Rozdział dziewiąty

60 6 0
                                    

Pakowanie pudeł było najtrudniejszą rzeczą jaką Kai robił dotychczas. Spakowanie wszystkich swoich rzeczy (mając na uwadze, że jego drużyna korzystała z niektórych niemalże tyle samo co on, nie pomagało).

Żele do włosów, ubrania, albumy muzyczne, narzędzia, bronie, notesy, dokumenty, artykuły do makijażu, zdjęcia i inne niezbędne, niezbędne akcesoria, które mu się przydadzą.

Nie spodziewał się, że ninja tak szybko znajdą mu dom.

Huh, naprawdę chcieli się go pozbyć, co?

— Kai! Kai! Willow płaczę! Nie wiem co robić! — wrzasnął Lloyd z pokoju gier.

— Już idę! — docisnął resztę koszulek do walizki i wybiegł z pokoju zająć się córką.

Gdy dotarł do salonu zobaczył istny terror.

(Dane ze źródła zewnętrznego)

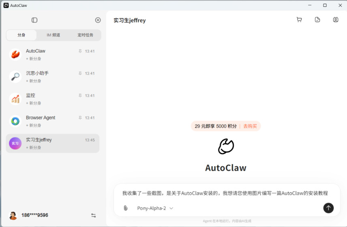Toggle the pin icon for 沉思小助手

pos(80,74)
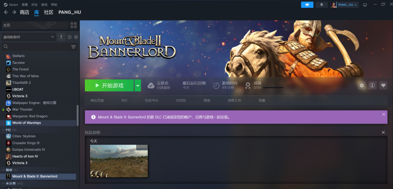Open the PANG_HU account dropdown
The height and width of the screenshot is (189, 393).
pyautogui.click(x=344, y=5)
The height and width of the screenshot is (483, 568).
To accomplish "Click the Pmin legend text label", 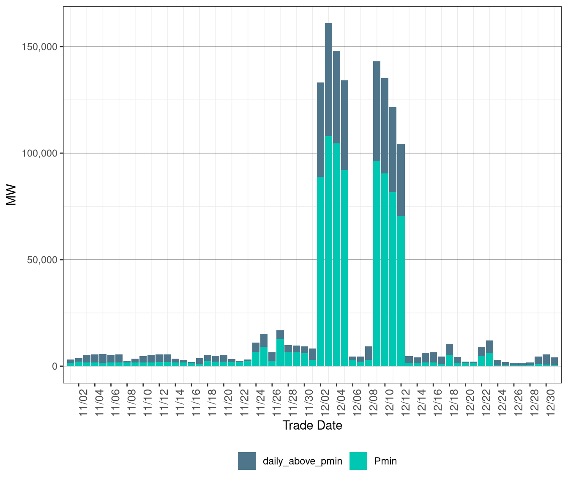I will [385, 461].
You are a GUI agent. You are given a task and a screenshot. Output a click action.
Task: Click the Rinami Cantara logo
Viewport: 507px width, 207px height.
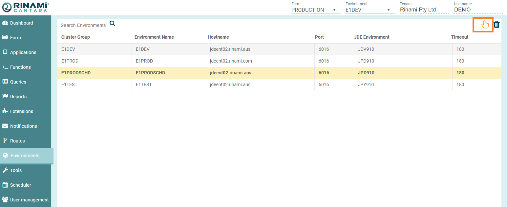(26, 8)
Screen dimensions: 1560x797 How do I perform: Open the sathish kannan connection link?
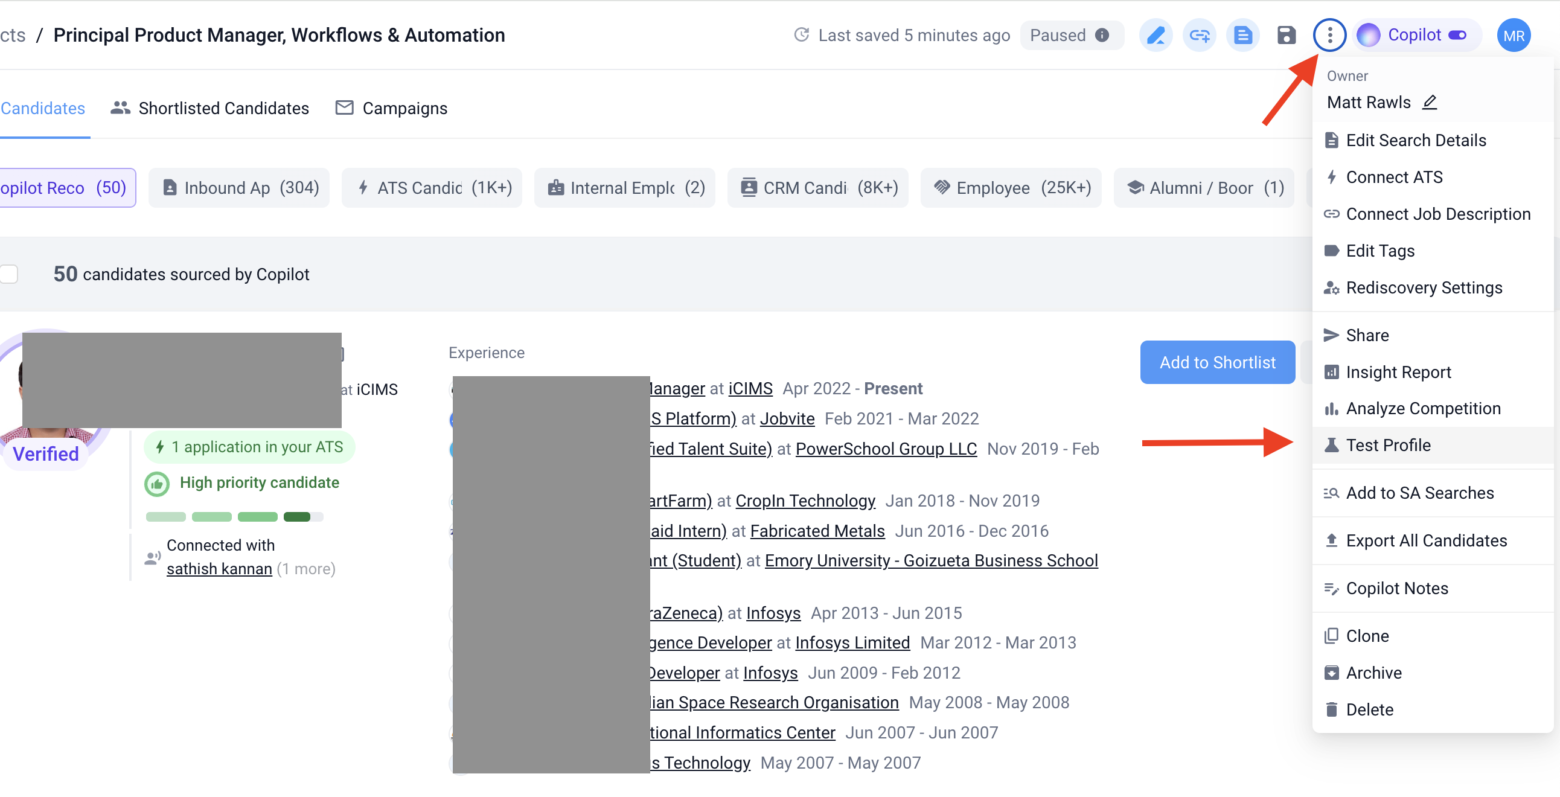(219, 569)
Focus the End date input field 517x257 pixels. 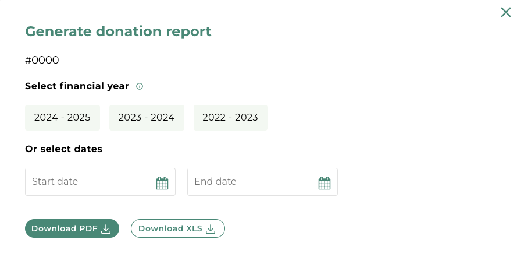coord(262,182)
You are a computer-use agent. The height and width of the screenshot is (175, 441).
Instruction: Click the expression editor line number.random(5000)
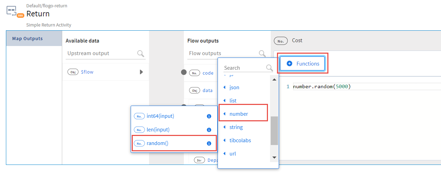(x=322, y=86)
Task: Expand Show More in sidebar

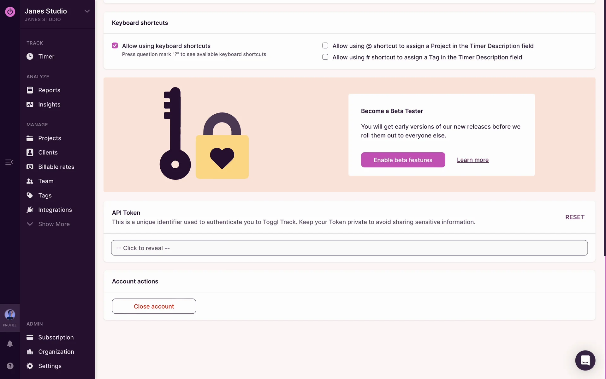Action: pyautogui.click(x=54, y=224)
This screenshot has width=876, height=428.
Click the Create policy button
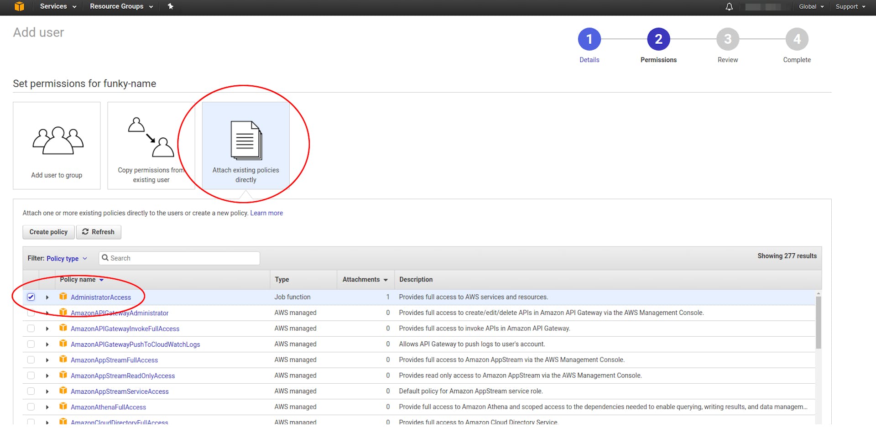pyautogui.click(x=48, y=232)
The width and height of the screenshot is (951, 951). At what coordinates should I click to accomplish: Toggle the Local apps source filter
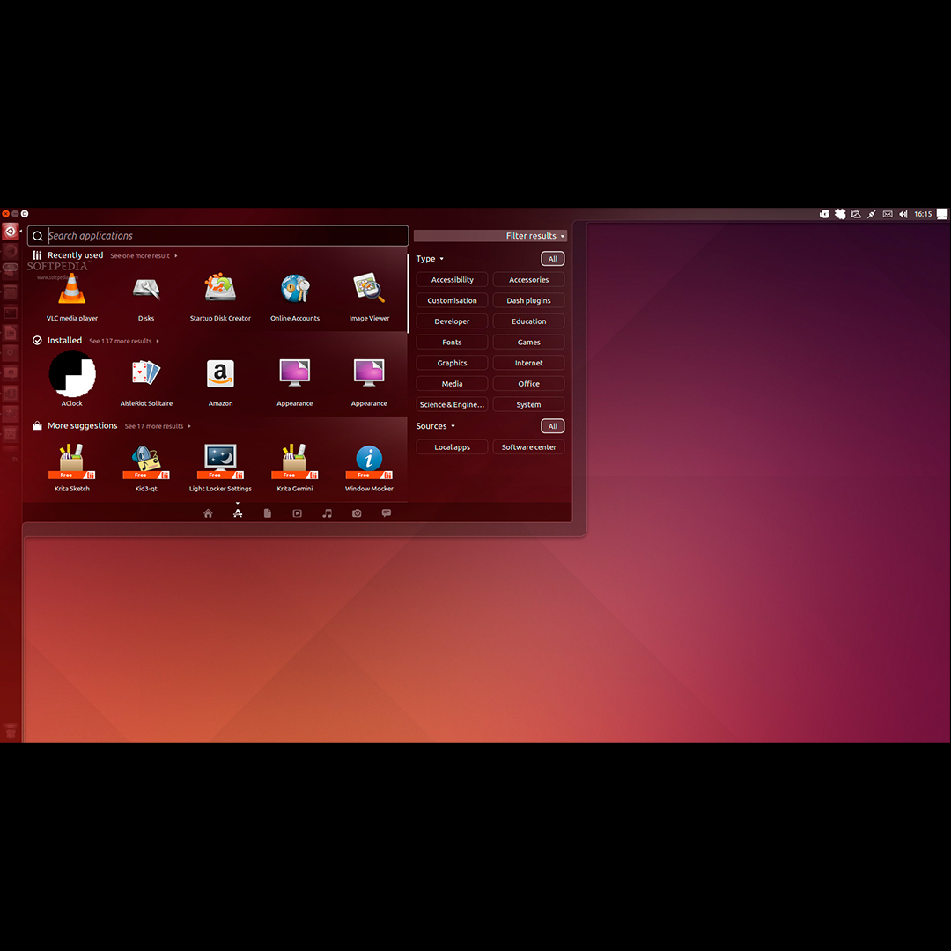(451, 446)
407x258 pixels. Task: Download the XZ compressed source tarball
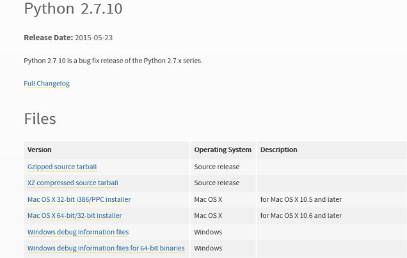coord(72,183)
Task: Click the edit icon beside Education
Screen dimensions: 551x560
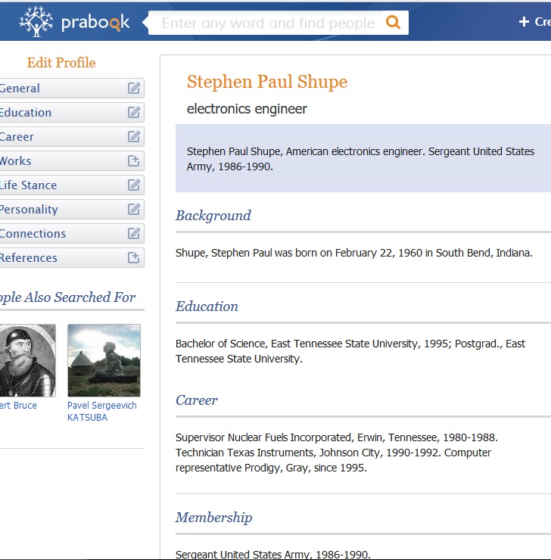Action: (134, 113)
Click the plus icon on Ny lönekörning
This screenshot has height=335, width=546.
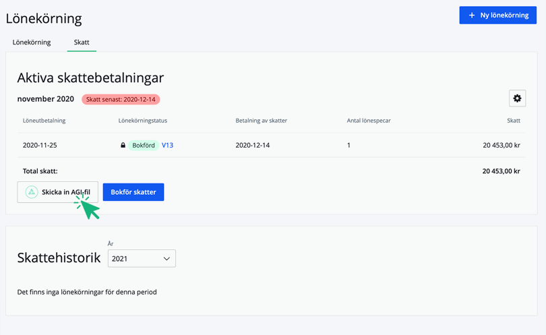coord(472,15)
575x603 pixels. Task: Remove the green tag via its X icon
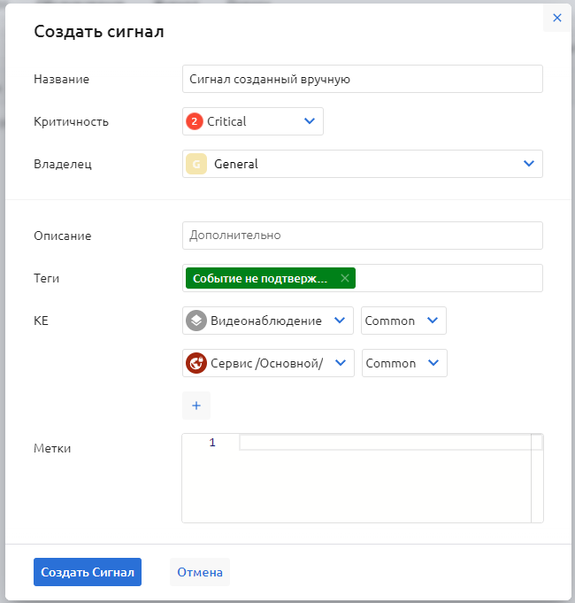tap(345, 278)
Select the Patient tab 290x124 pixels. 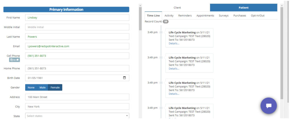[x=244, y=8]

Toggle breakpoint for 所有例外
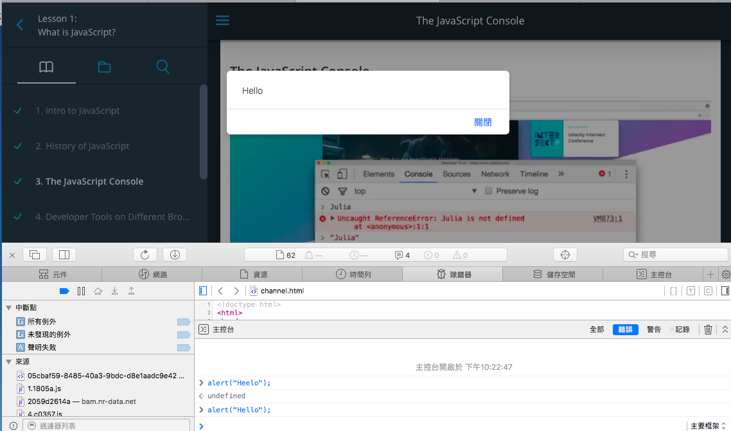click(184, 322)
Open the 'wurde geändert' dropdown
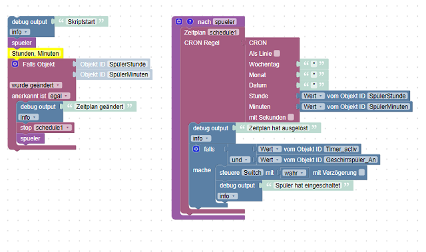Image resolution: width=426 pixels, height=252 pixels. coord(36,85)
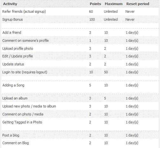Click the Comment on Blog activity

16,143
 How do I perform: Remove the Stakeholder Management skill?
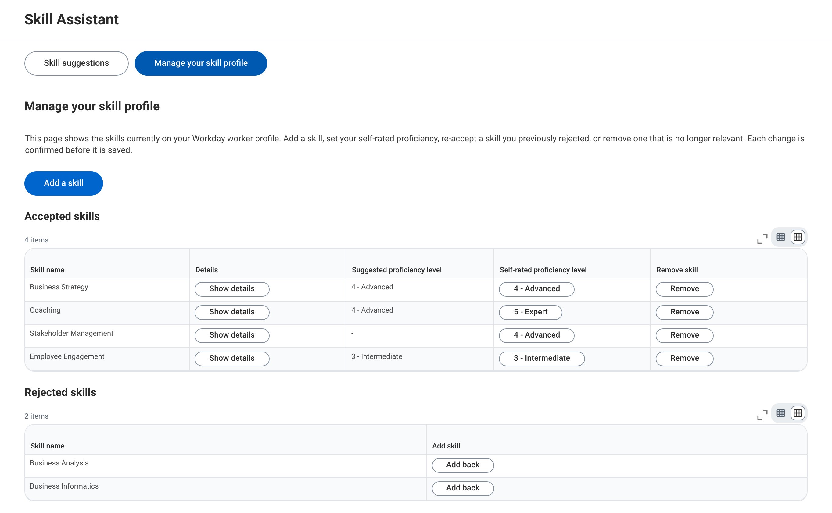pos(684,335)
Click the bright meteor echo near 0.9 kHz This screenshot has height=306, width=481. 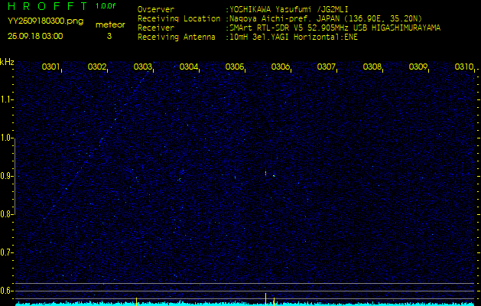tap(265, 174)
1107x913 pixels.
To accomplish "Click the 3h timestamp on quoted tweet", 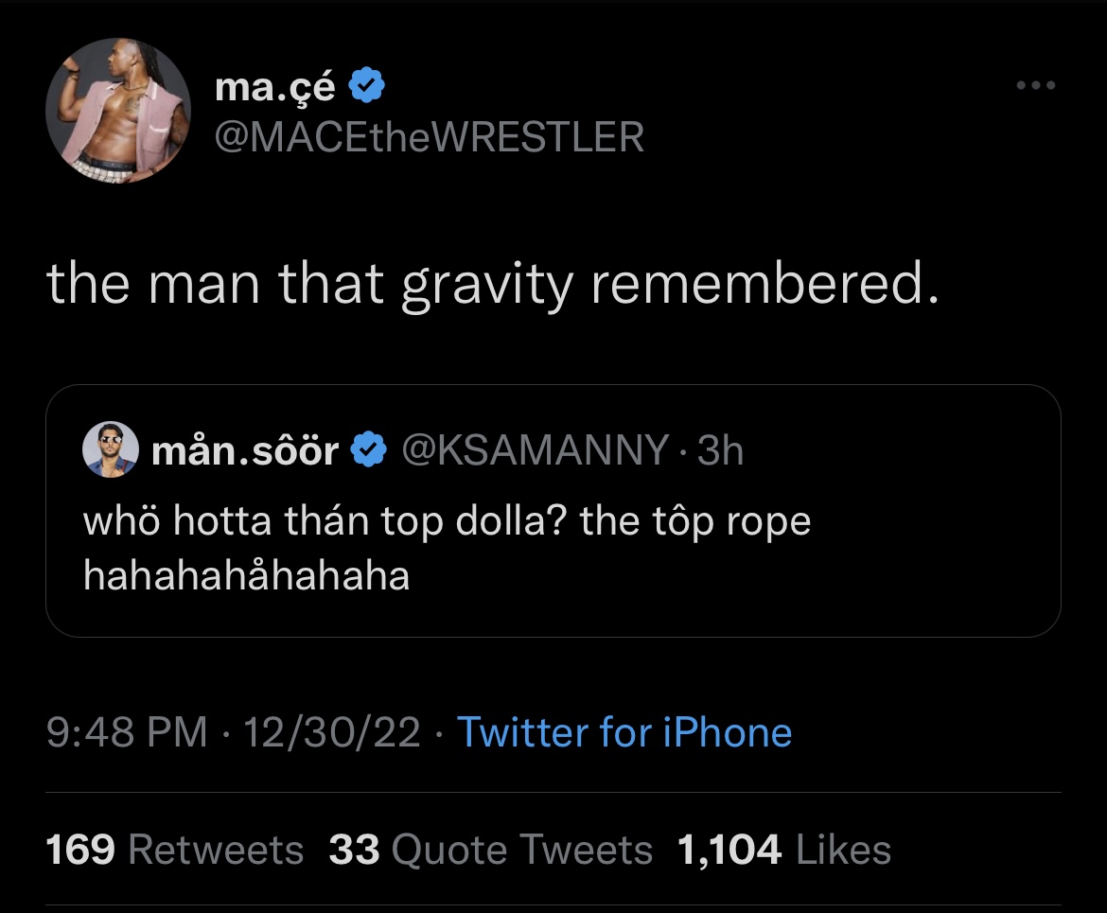I will (721, 451).
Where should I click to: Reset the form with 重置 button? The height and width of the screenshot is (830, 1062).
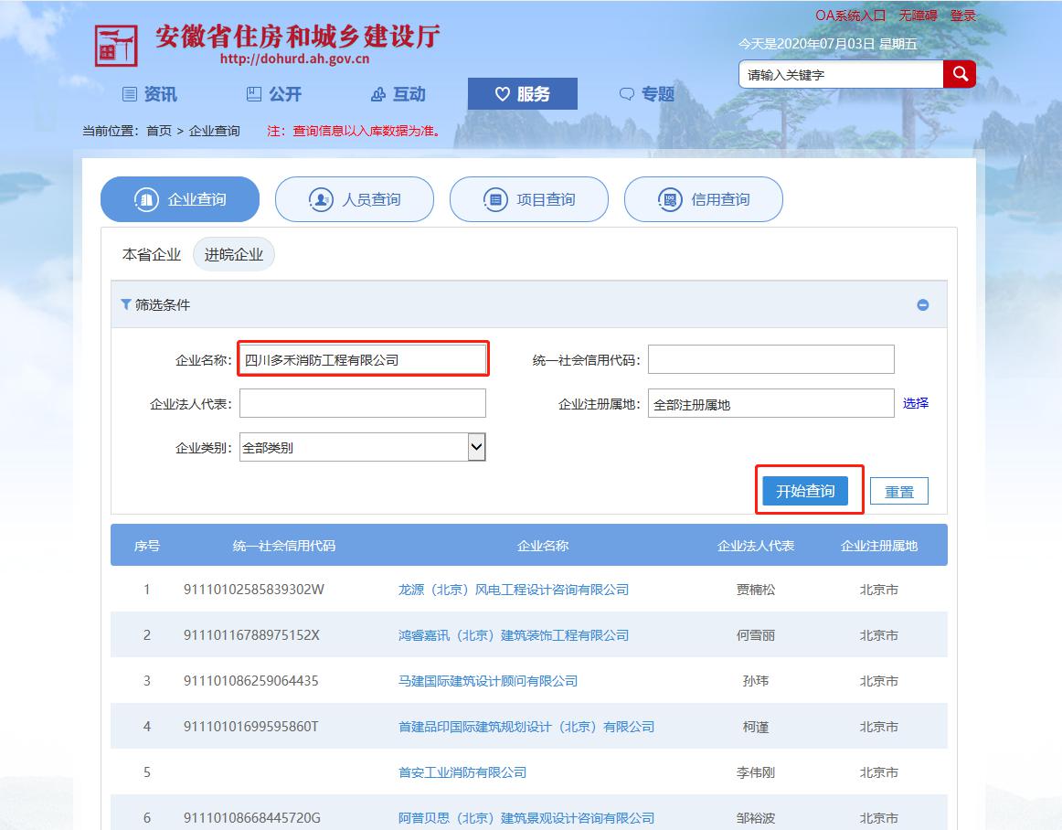898,492
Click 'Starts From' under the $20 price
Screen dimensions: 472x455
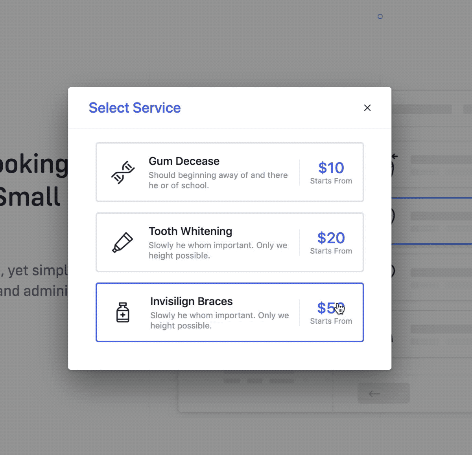[331, 251]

Płacz Willow nie był głośny, ale szkody jakie narobiła wokół dodawały powagę sytuacji.

Smród, milion plam po mleku i kaszkach, jakimś cudem podrapane meble, pieluchy leżały wszędzie, zabawki zostały rozszarpane!

Kai podszedł do córki, która leżała teraz na kanapie, Lloyd siedział obok cały w jedzeniu przeznaczonym dla niemowlaka.

— Próbowałem ją nakarmić! Ale ona zaczęła płakać! — zielony ninja spojrzał na swoje stopy. — Co ja robię źle?

— Nic, Lloyd! Szczerze mówiąc idzie ci... Dobrze? Ale ona nie jest głodna — Kai wskazał na ruchy dłonią Willow, przecierała oczy ze zmęczenia i próbowała zasnąć, w tym samym czasie wierciła się i prostowała nogi. — Jest śpiąca i trzeba jej przebrać pieluchę.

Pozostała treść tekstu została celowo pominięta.